Extended Data Fig. 8: Dynamic OAA production caused by ACLY modulation contributes to antiviral responses.
From: Oxaloacetate sensing promotes innate immune antiviral defence against influenza virus infection
a, Schematic diagram depicting the production of cellular OAA. b, The knockdown efficiency of the siRNAs was detected by qPCR in THP-1 cells transfected with Scr, ACLY-, GOT1-, MDH2- or PC-specific siRNAs. c, The cellular OAA levels in THP-1 cells transfected with Scr, ACLY-, GOT1-, MDH2- or PC-specific siRNAs in the absence or presence of DEOAA (1 mM). d, THP-1 cells transfected with Scr, ACLY-, GOT1-, MDH2- or PC-specific siRNAs were infected with H1N1 (PR8) virus (MOI = 1) for 24 h in the absence or presence of DEOAA (1 mM).
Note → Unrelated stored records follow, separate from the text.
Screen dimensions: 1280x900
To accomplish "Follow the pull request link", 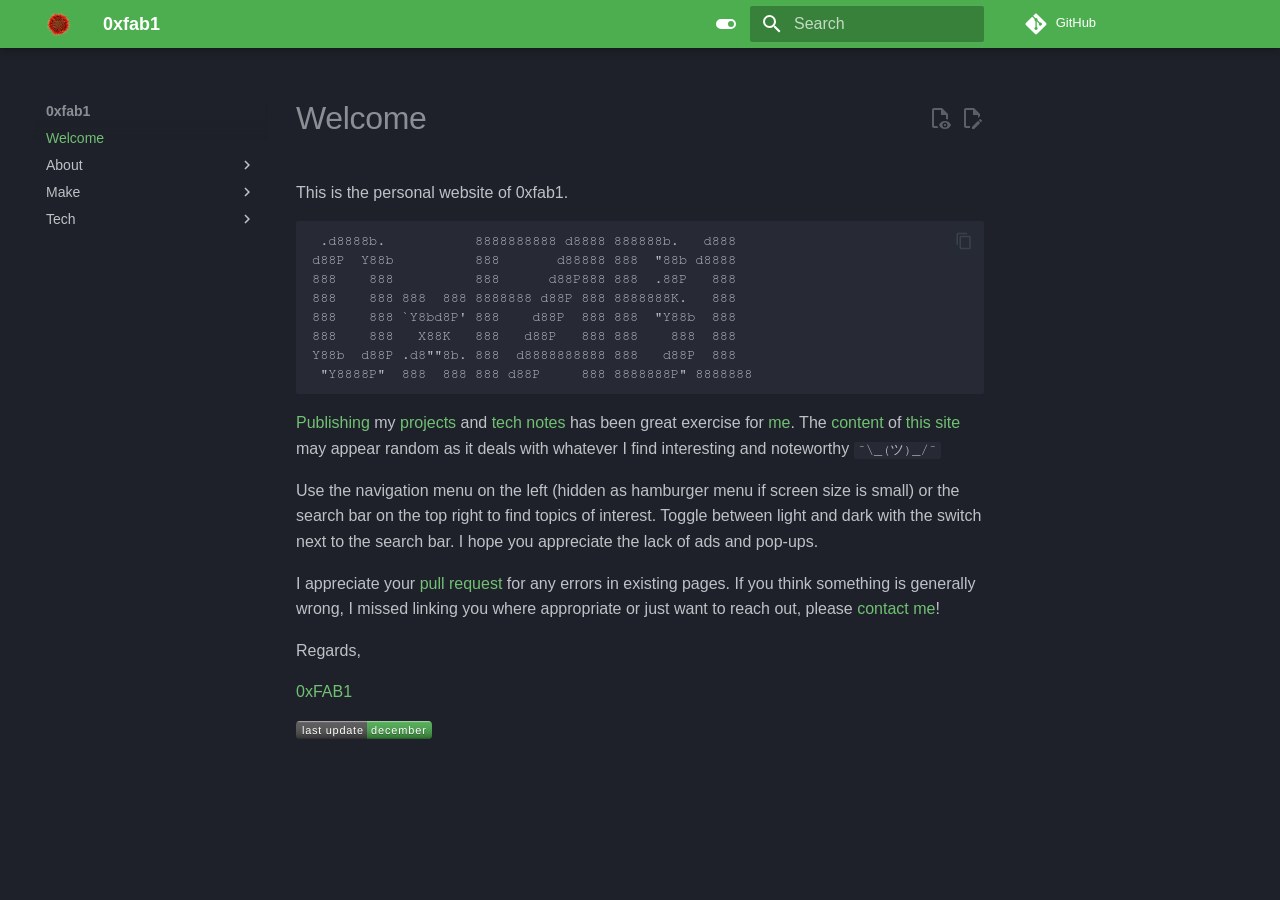I will pyautogui.click(x=460, y=583).
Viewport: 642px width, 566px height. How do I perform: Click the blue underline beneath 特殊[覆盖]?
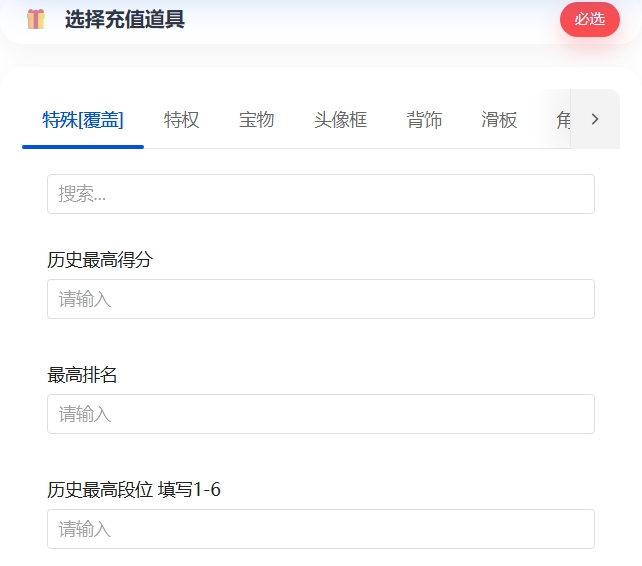[x=83, y=146]
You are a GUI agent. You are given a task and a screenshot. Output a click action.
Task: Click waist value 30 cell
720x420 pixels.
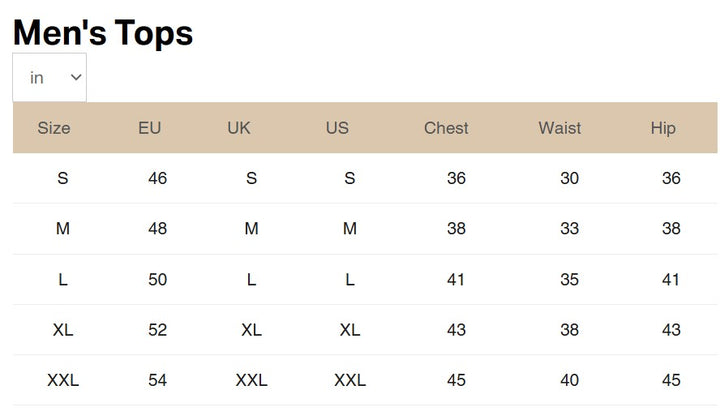click(570, 179)
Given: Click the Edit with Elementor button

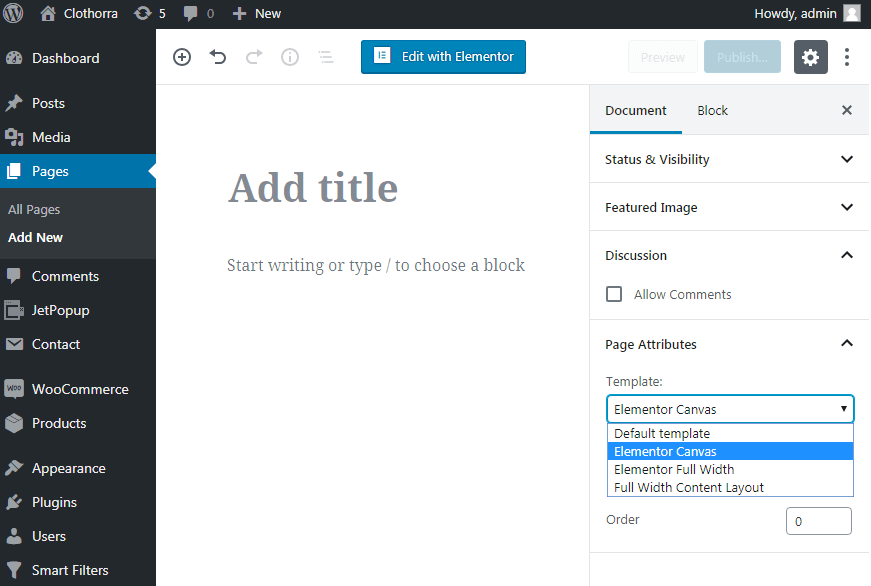Looking at the screenshot, I should tap(443, 57).
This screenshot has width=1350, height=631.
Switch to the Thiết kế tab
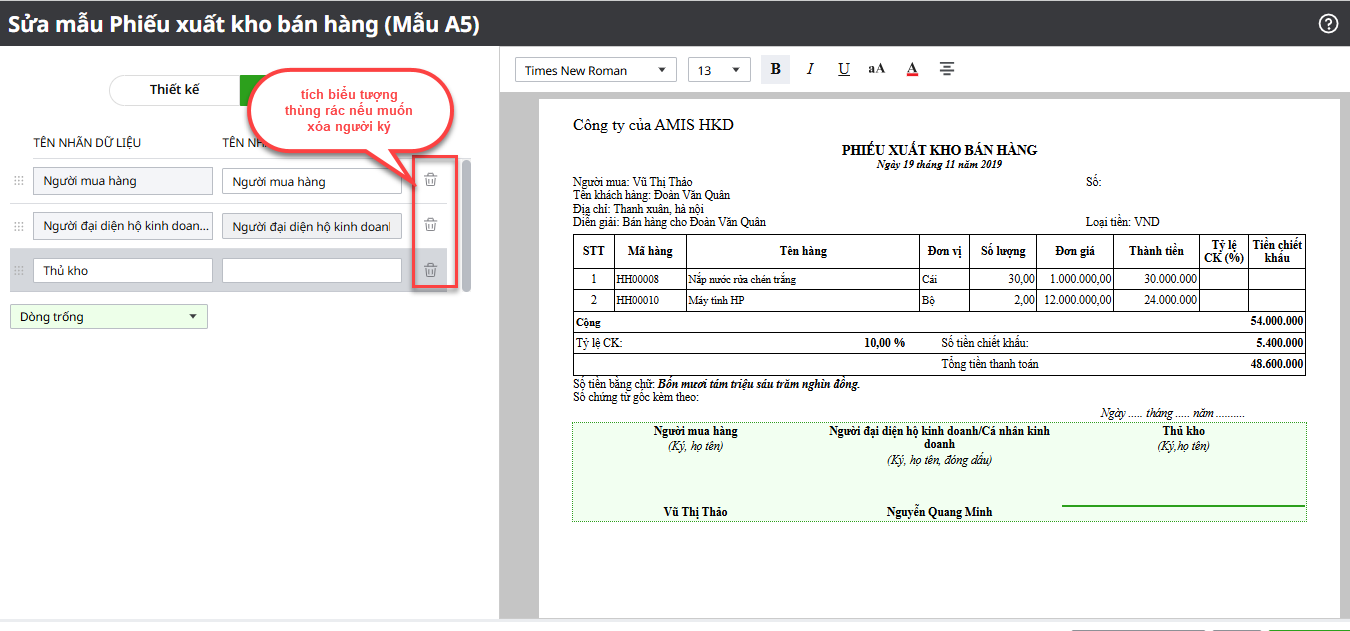tap(175, 90)
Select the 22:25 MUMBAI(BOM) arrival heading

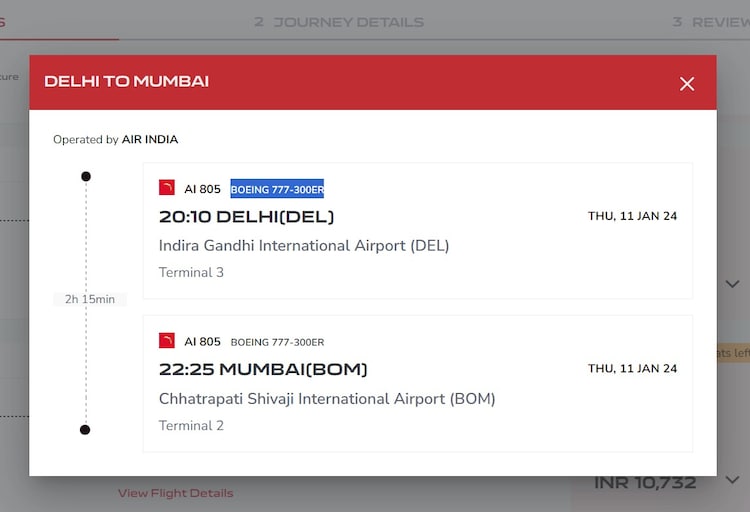(x=263, y=370)
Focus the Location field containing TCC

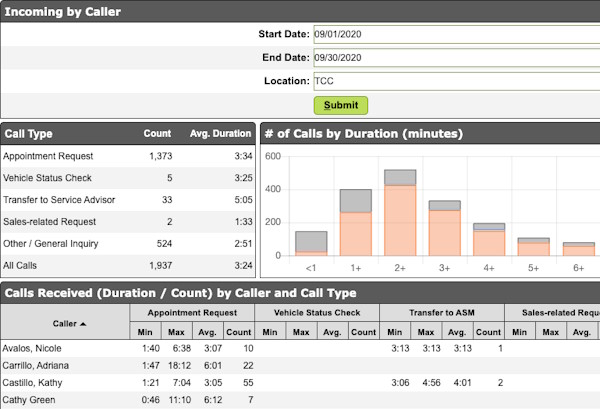(455, 81)
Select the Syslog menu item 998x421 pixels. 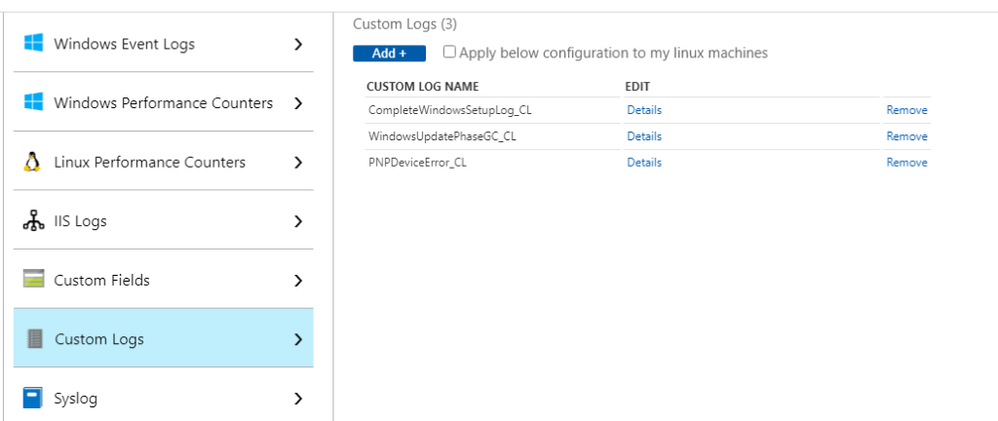pos(76,398)
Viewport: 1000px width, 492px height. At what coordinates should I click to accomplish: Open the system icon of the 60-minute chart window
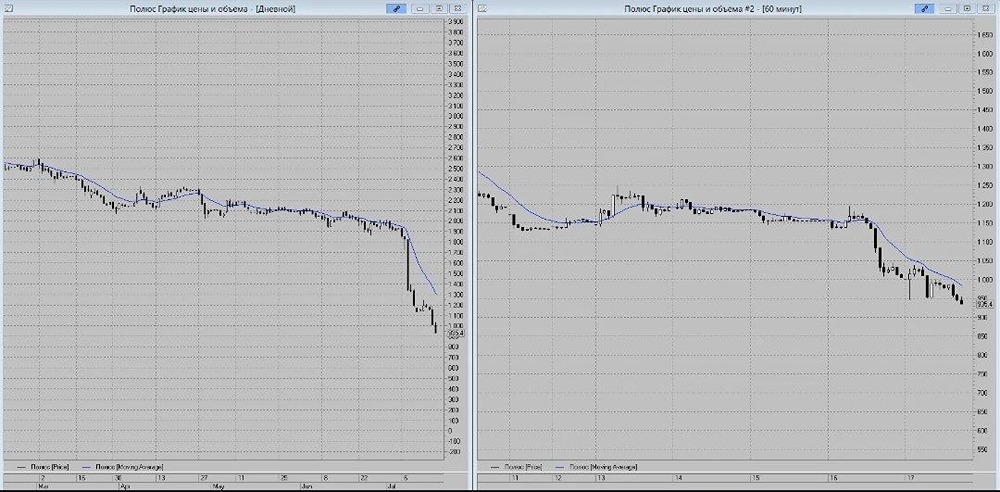point(482,8)
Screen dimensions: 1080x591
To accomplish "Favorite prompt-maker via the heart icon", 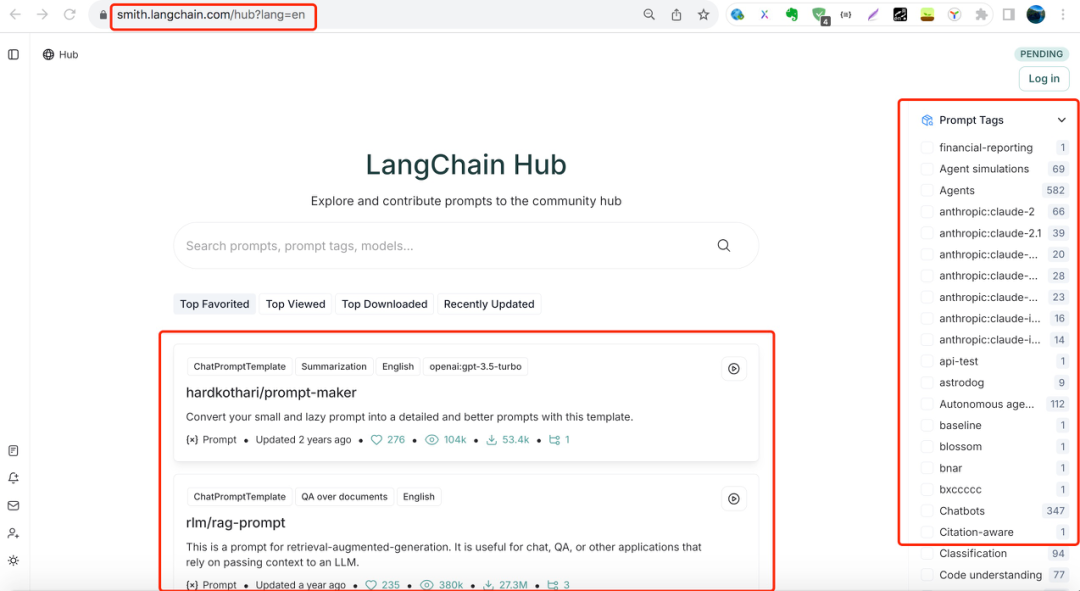I will point(375,439).
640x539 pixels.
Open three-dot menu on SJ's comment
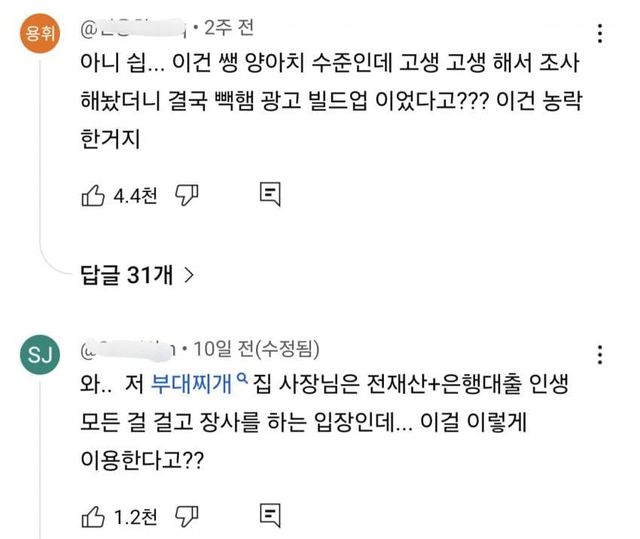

The total RNA was harvested and the transcription levels of IFNB1 were analyzed by qPCR. e, Intracellular NP vRNA levels in the sample as (d). f, Schematic diagram of Acly knockout strategy. Deletion of exon 3 and exon 6 results in frame shift and disrupts its open reading frame, leading to the loss of Acly expression. g, Activated macrophages enriched from lung tissues of Aclyfl/fl and Aclyfl/flLyz2Cre mice (n = 3 per group) given intranasal H1N1 (PR8) virus inoculation for 3 d, and the cell lysates were analyzed by immunoblotting with indicated antibodies. h, OAA levels in PBMCs cultured with MEDICA16 (200 μM) or BMS-303141 (200 μM) for 12 h with or without DEOAA (1 mM) treatment. i, ELISA of IFNβ in the supernatant of PBMCs infected with H1N1 (PR8) virus (MOI = 1) in the presence of DEOAA (1 mM), along with MEDICA16 (200 μM) or BMS-303141 (200 μM). j,k, OAA content (j) and qPCR analysis of Tbk1 (k) in BMDMs from Aclyfl/fl and Aclyfl/flLyz2Cre mice cultured with DEOAA (1 mM). b–e,h–k, Data are represented as mean ± s.e.m. (n = 3 independent biological experiments). P values were determined using two-tailed unpaired Student’s t test.